### PAGE EXCERPT
####

Peach Cobbler Muffins

  5.0 – 2 reviews  • Fruit
Enjoy peach cobbler as a breakfast on the go with these ultra-moist, peach-filled muffins. The buttermilk and sour cream create a super tender muffin, while the pecan crumble topping gives a nice crunch. If you are using frozen peaches, they will be easiest to chop and slice when still partially frozen.
Level: Easy
Total: 1 hr 15 min
Active: 20 min
Yield: 18 muffins

Ingredients

  1. Nonstick cooking spray, for greasing the muffin tins (optional)
  2. 2/3 cup chopped toasted pecans
  3. 1/4 cup plus 2 tablespoons all-purpose flour
  4. 1/4 cup packed brown sugar
  5. 4 tablespoons unsalted butter, melted
  6. Pinch of ground cinnamon
  7. 2 cups all-purpose flour
  8. 2 teaspoons baking powder
  9. 1/2 teaspoon ground cinnamon
  10. 1/4 teaspoon baking soda
  11. 1/4 teaspoon ground nutmeg
  12. 1/4 teaspoon kosher salt
  13. 1 cup granulated sugar
  14. 1/2 cup buttermilk
  15. 1/2 cup vegetable oil
  16. 1/2 cup sour cream
  17. 1 large egg
  18. 2 teaspoons pure vanilla extract
  19. 1 1/2 cups chopped peeled fresh or thawed frozen peaches (about 9 ounces), plus 18 slices (1/4 inch thick)

####

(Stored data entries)
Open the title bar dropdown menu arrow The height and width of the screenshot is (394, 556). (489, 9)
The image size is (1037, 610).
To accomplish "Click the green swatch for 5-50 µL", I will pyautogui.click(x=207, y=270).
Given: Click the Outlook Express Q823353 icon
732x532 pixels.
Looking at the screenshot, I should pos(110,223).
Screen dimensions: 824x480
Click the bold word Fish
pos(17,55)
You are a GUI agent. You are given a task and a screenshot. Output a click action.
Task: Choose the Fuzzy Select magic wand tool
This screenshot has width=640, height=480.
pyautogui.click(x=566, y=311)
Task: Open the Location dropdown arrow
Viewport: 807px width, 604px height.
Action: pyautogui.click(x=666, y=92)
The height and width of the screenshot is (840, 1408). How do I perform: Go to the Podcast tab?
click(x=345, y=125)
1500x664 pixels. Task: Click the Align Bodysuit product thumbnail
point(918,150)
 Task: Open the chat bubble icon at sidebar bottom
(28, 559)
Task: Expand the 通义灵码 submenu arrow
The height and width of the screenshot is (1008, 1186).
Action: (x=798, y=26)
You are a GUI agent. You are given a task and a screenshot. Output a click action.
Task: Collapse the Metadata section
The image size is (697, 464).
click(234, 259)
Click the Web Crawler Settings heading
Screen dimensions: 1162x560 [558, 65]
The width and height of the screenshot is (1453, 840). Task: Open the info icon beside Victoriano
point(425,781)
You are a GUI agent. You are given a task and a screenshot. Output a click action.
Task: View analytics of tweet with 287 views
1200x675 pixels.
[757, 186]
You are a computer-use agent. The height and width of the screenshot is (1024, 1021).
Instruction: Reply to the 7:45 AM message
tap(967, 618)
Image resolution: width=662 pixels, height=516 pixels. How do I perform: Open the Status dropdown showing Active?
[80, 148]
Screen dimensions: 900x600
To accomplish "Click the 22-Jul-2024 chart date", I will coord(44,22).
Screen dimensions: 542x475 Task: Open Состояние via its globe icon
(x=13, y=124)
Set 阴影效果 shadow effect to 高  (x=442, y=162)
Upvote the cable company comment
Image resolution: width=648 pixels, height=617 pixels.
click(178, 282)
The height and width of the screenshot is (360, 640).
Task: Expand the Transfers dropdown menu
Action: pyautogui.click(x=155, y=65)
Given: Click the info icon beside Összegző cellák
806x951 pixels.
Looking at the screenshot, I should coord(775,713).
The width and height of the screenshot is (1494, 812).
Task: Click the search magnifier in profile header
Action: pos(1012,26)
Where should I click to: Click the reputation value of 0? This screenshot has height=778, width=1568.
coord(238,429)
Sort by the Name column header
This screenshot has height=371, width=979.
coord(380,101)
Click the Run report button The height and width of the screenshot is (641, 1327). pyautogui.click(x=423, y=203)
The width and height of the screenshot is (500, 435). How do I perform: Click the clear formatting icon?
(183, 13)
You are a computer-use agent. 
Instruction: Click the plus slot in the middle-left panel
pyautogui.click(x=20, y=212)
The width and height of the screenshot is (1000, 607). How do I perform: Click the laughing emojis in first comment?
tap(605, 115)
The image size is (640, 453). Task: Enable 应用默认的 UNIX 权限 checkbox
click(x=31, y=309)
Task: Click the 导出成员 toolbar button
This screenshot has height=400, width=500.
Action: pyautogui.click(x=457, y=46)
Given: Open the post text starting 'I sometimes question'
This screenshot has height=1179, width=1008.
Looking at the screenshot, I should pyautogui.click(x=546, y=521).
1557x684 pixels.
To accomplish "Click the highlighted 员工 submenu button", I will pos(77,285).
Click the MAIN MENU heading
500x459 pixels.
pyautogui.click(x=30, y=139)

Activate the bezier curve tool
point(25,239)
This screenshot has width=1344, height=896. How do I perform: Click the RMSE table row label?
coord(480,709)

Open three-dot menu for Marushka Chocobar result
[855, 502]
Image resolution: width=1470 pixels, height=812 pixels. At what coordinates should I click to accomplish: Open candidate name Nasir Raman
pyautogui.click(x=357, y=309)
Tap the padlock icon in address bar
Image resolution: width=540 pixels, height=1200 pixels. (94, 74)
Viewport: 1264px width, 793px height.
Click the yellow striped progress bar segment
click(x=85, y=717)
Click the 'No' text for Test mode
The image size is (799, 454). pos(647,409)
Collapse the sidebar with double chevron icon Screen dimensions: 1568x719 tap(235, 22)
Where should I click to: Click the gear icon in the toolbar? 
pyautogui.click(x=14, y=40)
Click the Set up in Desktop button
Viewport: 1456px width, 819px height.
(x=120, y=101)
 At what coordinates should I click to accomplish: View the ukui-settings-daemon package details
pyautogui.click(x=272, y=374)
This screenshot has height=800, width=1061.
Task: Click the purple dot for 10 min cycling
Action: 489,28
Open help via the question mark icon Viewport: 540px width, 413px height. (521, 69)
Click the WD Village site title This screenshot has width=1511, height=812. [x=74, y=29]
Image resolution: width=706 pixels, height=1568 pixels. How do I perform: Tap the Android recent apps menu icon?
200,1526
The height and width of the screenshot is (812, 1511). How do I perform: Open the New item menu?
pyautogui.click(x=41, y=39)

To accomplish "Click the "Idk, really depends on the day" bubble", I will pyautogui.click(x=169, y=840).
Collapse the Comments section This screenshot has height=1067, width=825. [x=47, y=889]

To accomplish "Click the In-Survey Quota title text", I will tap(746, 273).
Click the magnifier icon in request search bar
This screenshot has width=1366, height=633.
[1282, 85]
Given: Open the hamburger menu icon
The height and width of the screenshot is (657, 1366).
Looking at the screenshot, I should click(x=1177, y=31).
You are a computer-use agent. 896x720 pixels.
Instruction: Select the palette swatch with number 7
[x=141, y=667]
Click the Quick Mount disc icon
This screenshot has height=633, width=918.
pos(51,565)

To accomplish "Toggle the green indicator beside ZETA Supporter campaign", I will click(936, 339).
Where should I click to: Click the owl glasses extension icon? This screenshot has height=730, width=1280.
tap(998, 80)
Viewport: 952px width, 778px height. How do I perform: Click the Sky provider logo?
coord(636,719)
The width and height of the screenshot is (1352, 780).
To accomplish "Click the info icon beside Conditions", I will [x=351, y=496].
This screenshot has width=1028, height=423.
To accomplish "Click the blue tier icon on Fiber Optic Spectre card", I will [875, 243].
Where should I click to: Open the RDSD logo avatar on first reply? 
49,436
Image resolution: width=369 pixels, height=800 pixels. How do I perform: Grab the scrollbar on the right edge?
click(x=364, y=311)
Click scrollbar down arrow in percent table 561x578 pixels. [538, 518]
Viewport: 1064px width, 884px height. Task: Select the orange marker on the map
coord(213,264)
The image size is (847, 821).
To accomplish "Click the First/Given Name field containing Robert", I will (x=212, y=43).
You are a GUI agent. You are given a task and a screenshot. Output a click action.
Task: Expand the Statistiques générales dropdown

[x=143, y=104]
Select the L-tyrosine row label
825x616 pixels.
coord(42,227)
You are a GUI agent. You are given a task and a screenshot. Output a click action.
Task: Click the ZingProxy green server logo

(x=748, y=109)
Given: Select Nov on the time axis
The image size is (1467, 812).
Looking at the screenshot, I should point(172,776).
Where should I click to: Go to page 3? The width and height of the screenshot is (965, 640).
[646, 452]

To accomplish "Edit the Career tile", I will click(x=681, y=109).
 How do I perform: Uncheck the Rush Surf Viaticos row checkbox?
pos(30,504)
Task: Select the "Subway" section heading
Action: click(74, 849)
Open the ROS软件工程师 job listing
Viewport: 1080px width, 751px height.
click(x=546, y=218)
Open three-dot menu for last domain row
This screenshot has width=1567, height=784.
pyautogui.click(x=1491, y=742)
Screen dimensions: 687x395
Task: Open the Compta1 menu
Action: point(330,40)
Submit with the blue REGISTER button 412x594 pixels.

####

### YOUR OBJECTIVE
List every ingredient in the peach cobbler muffin recipe whose amount is given in teaspoons, along with its amount.

### TASK ANSWER
- Baking powder: 2 teaspoons
- Ground cinnamon: 1/2 teaspoon
- Baking soda: 1/4 teaspoon
- Ground nutmeg: 1/4 teaspoon
- Kosher salt: 1/4 teaspoon
- Pure vanilla extract: 2 teaspoons